Aux invectives de Rochester, — datées de 1667, nous avons pris soin de le dire, — il faut, pour être juste, opposer des vers qu’il écrivait douze ans plus tard contre Sunderland, Godolphin, etc., et où il se montre meilleur appréciateur des mérites de Clarendon. « Clarendon, y est-il dit, était un légiste plein de sens ; Clifford brillait par sa bravoure, — Bennet par sa gravité, et l’impudence non-pareille de Danby aidait à supporter ses fraudes ; mais Sunderland, Godolphin et Lory[1] seront, aux yeux de l’histoire, de méprisables avortons, etc. »

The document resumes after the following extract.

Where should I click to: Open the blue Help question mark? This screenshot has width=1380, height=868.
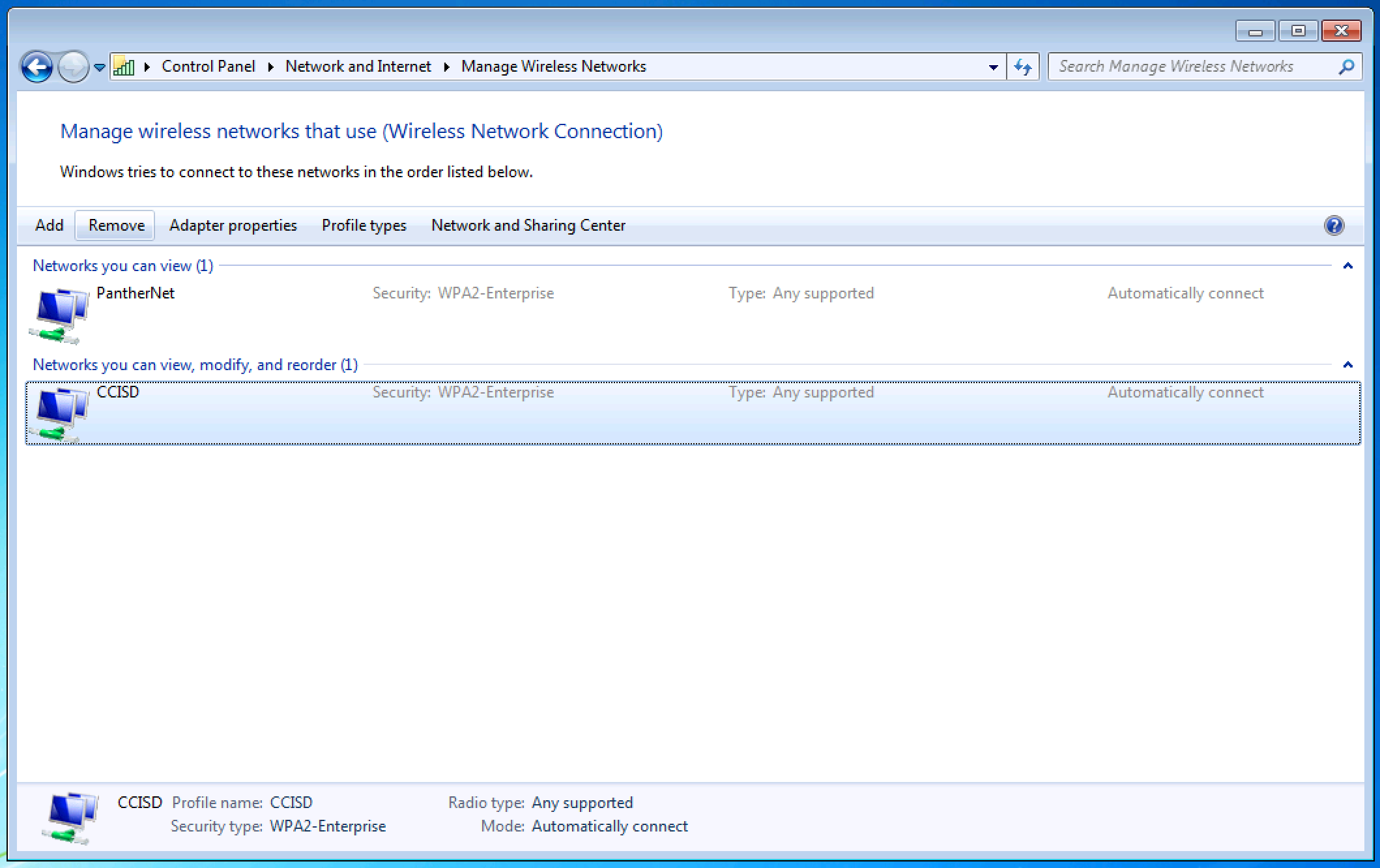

Nous avons vu ce qu’était, au fond, le royalisme de Rochester, et par quelles tendances quasi révolutionnaires on le trouvait çà et là mitigé ; mais si le poète semble quelquefois se mettre du côté du peuple contre le despotisme, il est toujours du côté du roi contre les représentans constitutionnels du peuple. La fiction parlementaire n’existe pas pour lui. Dégoûté par la paresse, l’indécision, la sensualité blasée et ruinée de Charles II, il l’est pour le moins autant par la vénalité perfide des pairs et des commoners. La résistance, toujours obséquieuse et timide, souvent déloyale, souvent hypocrite, qu’ils opposent aux continuels assauts d’une autorité jalouse et dangereuse,

  1. Lory, abréviation familière de Lawrence. Lawrence Hyde, fils de Clarendon (et qui, par parenthèse, devint plus tard comte de Rochester), se trouve ainsi désigné.